For Price, practicing outside is different than practicing at home. Outdoors, his music interacts with the environment in ways that it doesn’t in a room. In open spaces, his music becomes part of the world; it travels and lands in unexpected places and interacts with more than just four walls. Although, as Price will tell you, playing indoors is just as important.

“If I want to play loud and with high notes, the walls make me feel trapped because the sound bounces back to me. Outside I can play as loud and as high as I want,” he says. “The good part about practicing indoors is that I can adjust my volume to sound like I am playing in a private party. Music is meant to be played in a public forum and to be played indoors with one person listening – yourself.”

Since March, Price has found his music to be a connection between himself and anyone within earshot. His regular practicing has been a vibrant point of light to counteract the worries of day-to-day life. In fact, several readers wrote to let us know how much his playing has comforted them during this time. These small connections are not lost on Price.
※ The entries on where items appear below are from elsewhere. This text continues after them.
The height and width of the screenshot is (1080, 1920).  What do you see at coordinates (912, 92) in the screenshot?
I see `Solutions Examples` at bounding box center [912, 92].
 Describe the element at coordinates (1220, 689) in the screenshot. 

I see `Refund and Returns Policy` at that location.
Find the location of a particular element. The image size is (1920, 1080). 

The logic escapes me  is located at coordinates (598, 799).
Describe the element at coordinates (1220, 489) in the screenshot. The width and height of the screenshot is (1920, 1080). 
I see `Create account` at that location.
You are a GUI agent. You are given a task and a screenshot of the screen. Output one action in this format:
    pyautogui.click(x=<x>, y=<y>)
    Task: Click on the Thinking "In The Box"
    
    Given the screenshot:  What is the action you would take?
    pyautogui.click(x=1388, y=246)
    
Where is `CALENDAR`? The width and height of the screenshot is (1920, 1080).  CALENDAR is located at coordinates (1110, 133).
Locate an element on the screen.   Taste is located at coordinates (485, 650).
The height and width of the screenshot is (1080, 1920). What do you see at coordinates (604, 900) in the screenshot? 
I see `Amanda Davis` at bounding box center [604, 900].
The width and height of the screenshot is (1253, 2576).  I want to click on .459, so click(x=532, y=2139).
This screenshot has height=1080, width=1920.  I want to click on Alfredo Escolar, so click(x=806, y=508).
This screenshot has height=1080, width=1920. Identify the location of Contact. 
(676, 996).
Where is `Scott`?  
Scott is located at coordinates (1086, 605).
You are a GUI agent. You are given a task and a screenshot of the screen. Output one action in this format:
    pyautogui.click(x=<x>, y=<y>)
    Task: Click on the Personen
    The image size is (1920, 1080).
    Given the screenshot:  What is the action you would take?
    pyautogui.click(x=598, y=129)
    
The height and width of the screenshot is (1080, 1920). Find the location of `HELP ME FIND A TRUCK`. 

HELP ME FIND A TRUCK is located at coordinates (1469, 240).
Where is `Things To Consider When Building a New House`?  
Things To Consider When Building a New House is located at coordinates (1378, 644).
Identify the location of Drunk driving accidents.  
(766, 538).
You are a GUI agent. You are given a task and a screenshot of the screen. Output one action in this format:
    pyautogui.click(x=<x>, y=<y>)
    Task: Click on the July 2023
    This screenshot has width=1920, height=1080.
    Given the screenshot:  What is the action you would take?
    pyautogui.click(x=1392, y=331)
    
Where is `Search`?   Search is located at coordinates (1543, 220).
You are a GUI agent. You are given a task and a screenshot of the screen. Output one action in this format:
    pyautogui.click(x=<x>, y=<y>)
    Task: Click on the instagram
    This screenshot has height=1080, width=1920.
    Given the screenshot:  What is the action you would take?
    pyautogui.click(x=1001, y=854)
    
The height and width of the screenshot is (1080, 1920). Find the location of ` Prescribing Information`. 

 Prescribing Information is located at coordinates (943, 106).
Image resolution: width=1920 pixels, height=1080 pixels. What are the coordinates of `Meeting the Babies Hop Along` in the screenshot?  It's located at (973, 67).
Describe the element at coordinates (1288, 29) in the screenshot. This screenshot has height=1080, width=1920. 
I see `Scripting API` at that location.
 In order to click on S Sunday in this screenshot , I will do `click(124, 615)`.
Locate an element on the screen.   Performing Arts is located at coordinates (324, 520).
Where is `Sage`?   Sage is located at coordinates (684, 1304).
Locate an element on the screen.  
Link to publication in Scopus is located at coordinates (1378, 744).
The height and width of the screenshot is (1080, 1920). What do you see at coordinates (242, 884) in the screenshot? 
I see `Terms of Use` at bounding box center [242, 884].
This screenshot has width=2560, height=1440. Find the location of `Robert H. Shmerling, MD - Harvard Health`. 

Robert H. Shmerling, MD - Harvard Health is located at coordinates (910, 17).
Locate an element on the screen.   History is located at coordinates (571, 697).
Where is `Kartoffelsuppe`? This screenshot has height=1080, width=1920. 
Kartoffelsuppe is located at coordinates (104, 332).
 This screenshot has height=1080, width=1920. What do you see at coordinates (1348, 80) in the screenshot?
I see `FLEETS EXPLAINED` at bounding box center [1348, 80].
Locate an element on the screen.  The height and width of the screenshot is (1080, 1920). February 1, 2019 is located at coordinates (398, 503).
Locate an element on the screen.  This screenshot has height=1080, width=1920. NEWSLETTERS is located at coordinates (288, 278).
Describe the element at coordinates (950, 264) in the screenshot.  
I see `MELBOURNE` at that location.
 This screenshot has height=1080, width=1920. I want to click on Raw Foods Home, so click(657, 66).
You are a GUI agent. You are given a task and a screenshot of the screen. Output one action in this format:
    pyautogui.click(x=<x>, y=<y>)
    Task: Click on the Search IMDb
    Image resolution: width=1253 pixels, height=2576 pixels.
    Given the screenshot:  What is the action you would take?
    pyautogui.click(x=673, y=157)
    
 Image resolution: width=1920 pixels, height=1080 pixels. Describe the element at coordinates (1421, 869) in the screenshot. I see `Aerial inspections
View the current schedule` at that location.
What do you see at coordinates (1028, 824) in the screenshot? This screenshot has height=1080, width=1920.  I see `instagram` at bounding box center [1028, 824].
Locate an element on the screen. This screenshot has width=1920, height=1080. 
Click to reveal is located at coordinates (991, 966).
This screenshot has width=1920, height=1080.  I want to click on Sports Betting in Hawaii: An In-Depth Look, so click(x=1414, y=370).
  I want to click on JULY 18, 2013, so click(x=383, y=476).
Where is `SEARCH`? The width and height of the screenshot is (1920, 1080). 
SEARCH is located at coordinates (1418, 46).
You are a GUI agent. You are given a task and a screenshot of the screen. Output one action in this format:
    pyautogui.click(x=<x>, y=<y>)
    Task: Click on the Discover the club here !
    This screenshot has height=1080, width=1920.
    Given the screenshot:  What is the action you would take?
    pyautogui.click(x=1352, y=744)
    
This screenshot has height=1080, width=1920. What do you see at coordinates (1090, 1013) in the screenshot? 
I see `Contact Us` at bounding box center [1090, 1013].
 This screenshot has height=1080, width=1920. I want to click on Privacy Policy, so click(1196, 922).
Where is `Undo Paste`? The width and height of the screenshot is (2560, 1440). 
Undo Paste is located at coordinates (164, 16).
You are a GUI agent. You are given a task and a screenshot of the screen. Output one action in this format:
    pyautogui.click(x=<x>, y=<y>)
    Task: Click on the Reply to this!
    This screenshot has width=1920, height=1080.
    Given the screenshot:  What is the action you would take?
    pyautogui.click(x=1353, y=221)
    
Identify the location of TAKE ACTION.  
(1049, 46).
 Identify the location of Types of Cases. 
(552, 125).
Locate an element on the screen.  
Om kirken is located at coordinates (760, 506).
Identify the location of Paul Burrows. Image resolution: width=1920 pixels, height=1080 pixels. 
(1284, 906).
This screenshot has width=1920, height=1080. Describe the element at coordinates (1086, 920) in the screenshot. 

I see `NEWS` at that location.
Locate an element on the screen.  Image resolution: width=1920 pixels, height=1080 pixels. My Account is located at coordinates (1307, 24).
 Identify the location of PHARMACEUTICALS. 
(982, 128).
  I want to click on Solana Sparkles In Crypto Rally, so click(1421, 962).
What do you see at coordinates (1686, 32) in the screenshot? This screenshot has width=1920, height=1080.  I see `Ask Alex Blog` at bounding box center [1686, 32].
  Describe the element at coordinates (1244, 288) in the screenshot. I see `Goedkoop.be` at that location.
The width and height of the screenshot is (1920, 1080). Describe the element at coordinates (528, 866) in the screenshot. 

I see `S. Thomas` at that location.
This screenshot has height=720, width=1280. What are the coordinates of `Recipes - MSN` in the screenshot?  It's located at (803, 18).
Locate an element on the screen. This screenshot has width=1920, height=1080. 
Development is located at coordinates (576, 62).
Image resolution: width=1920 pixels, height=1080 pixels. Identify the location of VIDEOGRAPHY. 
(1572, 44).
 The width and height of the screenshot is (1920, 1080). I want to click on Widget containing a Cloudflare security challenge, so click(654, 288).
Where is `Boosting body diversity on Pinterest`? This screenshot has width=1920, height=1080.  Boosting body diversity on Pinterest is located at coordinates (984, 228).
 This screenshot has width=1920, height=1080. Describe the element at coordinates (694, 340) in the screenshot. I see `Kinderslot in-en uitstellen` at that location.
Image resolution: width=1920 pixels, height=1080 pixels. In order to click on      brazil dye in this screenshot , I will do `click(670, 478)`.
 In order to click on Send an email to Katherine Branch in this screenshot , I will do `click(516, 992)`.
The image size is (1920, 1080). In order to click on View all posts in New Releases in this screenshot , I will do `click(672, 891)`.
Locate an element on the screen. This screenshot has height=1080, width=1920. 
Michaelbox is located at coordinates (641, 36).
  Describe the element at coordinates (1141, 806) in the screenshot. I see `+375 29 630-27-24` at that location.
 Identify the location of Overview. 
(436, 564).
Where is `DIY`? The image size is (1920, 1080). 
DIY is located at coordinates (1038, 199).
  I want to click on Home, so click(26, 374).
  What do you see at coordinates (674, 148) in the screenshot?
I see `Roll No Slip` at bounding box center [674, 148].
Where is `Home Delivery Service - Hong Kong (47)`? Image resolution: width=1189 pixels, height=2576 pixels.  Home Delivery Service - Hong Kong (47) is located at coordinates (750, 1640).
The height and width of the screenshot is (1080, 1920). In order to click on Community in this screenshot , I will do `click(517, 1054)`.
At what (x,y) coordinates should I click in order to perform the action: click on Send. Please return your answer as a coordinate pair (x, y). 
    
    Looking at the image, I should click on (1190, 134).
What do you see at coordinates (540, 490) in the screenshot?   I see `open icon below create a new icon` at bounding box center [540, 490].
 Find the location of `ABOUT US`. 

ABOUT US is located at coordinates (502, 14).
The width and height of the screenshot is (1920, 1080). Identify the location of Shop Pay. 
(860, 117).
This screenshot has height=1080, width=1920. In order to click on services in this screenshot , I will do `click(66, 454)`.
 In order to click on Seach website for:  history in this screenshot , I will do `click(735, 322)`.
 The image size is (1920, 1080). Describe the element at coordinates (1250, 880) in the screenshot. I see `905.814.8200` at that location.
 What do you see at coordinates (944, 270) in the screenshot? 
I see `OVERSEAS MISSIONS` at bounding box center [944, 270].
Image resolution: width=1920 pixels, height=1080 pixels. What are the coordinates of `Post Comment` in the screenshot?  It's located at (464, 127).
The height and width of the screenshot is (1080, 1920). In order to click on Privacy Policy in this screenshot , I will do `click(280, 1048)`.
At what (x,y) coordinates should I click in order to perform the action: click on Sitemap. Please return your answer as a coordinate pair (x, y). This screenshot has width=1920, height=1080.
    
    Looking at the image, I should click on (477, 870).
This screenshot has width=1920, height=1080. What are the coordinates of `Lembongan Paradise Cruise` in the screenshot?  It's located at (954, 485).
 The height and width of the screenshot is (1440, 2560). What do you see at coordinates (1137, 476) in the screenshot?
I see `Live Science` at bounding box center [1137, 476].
“Last week a gentleman around 25 years old came up to me in a wheelchair and thanked me for making him and his girlfriend feel good. He wanted to give me a can of beer!” Price recalls with delight. “Also, a lady came up to me in her car and said she had been trying to find me for a few weeks. She offered me a job to play the National Anthem at her meeting of the Rotary Club. There is a student who I taught when he was in eighth grade who saw me at the Providence River last Saturday, practicing, and called his mother on his cell phone and then took a picture of both of us. I almost cried!”

The canon of Price is vast: He has an Armed Forces medley that the “workers on Main Street like” and renditions of Ave Maria, Duke Ellington songs, pop standards, jazz ballads, and even the occasional Beatles tune that might make a teenager on a skateboard stop and say “I know that tune!”

All of this adds up to a shared joy, an embrace and connection over songs presented in their most basic and unpolished forms that, as Price says, “makes me feel good!”

Thankfully, Price is still out there sharing that feeling.